Saved data entries:
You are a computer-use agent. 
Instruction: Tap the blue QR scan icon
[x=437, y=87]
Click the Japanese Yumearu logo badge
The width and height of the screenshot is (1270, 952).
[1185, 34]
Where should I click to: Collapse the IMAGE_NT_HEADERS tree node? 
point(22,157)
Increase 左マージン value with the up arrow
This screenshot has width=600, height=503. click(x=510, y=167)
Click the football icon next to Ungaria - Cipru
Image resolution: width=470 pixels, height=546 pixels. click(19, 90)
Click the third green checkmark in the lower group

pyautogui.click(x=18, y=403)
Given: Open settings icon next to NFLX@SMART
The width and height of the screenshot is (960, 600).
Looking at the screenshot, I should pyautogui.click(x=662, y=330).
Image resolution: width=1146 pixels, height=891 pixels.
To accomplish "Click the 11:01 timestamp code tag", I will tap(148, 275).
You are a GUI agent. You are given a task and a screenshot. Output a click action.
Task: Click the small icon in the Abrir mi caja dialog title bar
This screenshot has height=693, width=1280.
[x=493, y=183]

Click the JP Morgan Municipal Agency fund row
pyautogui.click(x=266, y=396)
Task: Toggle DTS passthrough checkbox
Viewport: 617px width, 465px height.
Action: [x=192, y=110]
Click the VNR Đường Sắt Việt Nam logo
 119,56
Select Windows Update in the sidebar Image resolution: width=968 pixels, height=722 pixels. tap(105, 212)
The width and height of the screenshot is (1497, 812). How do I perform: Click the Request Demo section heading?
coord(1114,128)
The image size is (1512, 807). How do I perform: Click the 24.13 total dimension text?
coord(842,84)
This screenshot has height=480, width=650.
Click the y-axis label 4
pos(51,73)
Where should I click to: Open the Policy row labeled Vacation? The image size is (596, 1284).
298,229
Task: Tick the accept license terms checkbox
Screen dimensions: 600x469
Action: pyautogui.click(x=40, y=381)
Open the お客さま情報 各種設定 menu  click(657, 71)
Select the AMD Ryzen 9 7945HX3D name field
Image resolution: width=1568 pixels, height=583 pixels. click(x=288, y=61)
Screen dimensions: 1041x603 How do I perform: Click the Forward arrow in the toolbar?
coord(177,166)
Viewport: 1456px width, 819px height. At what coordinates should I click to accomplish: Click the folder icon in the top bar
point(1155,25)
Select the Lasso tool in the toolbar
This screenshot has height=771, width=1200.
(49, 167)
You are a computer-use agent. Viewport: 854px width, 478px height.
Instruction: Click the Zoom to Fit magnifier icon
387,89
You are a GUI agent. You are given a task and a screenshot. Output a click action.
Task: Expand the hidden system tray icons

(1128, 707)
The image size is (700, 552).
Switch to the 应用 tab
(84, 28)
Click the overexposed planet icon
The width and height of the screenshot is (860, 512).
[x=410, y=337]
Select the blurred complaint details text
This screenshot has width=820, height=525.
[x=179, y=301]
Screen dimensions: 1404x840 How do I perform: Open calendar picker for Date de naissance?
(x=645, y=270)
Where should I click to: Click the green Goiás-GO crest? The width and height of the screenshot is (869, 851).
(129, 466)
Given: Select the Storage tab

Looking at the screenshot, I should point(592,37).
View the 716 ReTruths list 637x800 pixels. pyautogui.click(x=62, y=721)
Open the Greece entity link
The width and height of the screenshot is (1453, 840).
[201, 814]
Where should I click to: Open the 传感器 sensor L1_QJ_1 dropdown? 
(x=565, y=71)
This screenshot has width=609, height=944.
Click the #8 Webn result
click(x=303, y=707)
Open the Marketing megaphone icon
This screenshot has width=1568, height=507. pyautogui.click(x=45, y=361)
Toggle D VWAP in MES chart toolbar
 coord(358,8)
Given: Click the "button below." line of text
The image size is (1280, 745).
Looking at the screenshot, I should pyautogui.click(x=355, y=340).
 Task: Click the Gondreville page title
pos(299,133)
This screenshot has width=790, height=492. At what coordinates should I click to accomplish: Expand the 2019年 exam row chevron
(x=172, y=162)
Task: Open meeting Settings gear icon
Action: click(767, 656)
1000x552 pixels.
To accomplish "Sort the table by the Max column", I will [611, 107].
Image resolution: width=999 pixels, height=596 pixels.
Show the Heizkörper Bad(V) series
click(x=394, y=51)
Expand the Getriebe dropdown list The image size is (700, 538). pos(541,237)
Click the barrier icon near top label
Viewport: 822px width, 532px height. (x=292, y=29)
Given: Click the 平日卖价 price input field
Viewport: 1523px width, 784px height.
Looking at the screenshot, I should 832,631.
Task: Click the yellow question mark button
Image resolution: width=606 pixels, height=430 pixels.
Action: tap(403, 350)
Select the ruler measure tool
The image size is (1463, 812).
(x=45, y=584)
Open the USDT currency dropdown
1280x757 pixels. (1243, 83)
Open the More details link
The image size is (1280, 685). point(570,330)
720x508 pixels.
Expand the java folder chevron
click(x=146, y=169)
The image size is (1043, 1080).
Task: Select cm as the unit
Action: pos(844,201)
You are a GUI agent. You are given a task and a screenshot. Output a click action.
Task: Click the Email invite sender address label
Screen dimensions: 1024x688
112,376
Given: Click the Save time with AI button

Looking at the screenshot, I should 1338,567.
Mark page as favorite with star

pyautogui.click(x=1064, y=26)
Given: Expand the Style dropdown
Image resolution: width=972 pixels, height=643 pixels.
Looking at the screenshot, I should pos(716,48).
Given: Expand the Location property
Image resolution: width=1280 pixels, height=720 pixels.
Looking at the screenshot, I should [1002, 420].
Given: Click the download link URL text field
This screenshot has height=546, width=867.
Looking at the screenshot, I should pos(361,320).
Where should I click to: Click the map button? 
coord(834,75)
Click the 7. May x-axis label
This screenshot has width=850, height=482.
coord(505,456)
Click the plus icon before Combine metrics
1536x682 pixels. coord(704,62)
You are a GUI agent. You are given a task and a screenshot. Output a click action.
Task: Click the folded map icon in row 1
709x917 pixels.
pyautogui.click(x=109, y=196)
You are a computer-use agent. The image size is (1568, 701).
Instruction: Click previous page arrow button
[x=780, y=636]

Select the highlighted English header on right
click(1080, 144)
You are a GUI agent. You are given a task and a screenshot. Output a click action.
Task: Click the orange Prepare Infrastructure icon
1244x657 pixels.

:: Problem to solve ::
Return every line above in which the string "will" occurs.

:: Response ::
To accomplish "Click the 11:01 timestamp code tag", I will tap(148, 275).
To accomplish "Sort the table by the Max column", I will [611, 107].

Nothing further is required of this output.